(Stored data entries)
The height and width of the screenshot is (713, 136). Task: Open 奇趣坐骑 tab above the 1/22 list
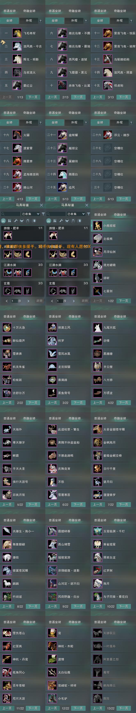pyautogui.click(x=120, y=215)
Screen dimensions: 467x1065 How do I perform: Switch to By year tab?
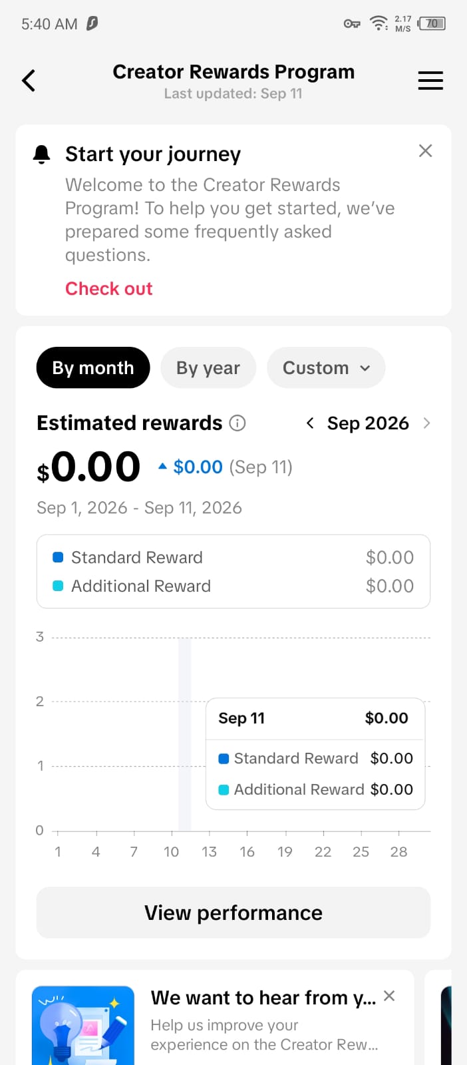pyautogui.click(x=208, y=367)
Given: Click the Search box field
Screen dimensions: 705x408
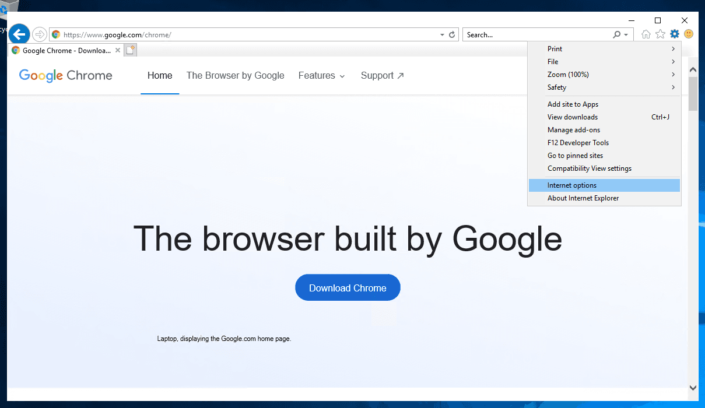Looking at the screenshot, I should point(536,35).
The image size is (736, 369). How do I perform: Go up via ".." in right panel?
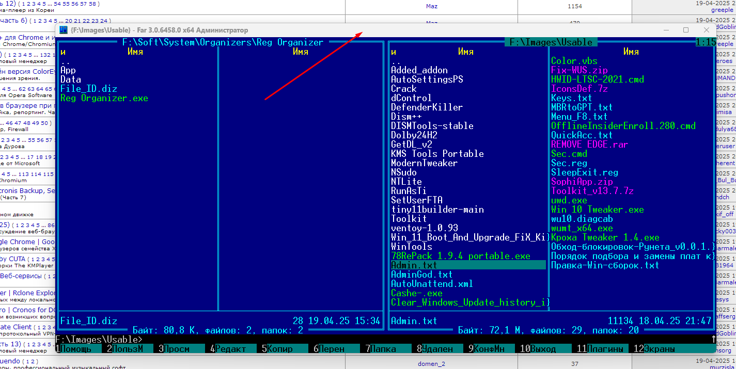pos(396,61)
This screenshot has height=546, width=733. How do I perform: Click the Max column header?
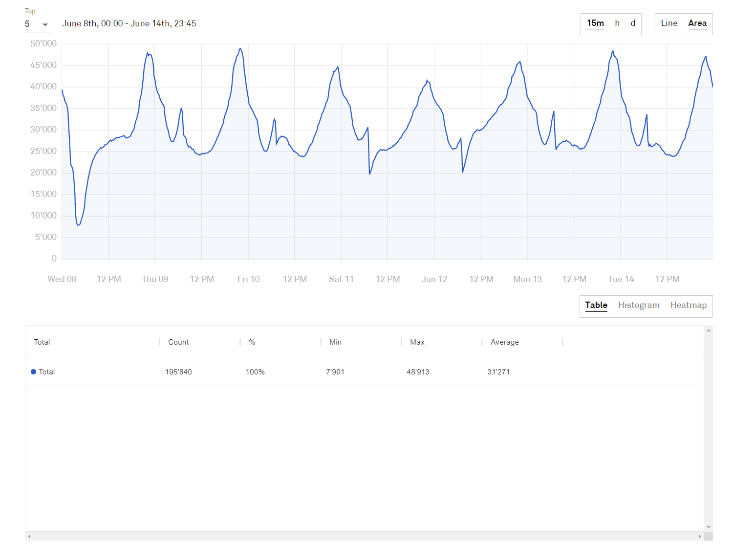point(417,342)
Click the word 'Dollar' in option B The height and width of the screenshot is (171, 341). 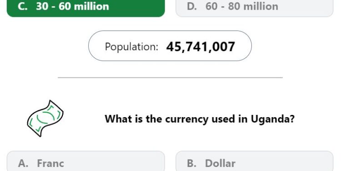(x=220, y=163)
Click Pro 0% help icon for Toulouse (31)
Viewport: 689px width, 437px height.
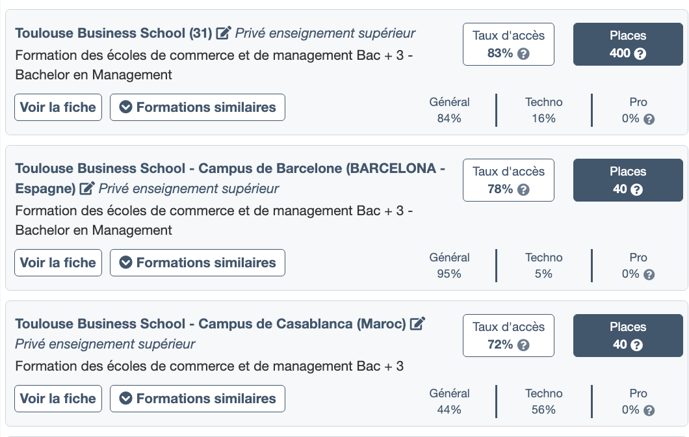tap(649, 119)
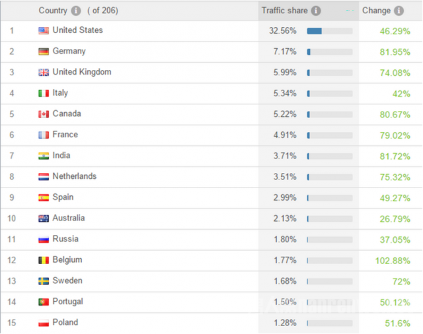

**YOUR OBJECTIVE**
Using the records above, extract exactly and only the lines from the one with "Click Pro 0% help icon for Toulouse (31)" through the final line, inclusive, leaving out pictures.

**RESPONSE TO THE TASK**
Click Pro 0% help icon for Toulouse (31)
Viewport: 689px width, 437px height.
tap(649, 119)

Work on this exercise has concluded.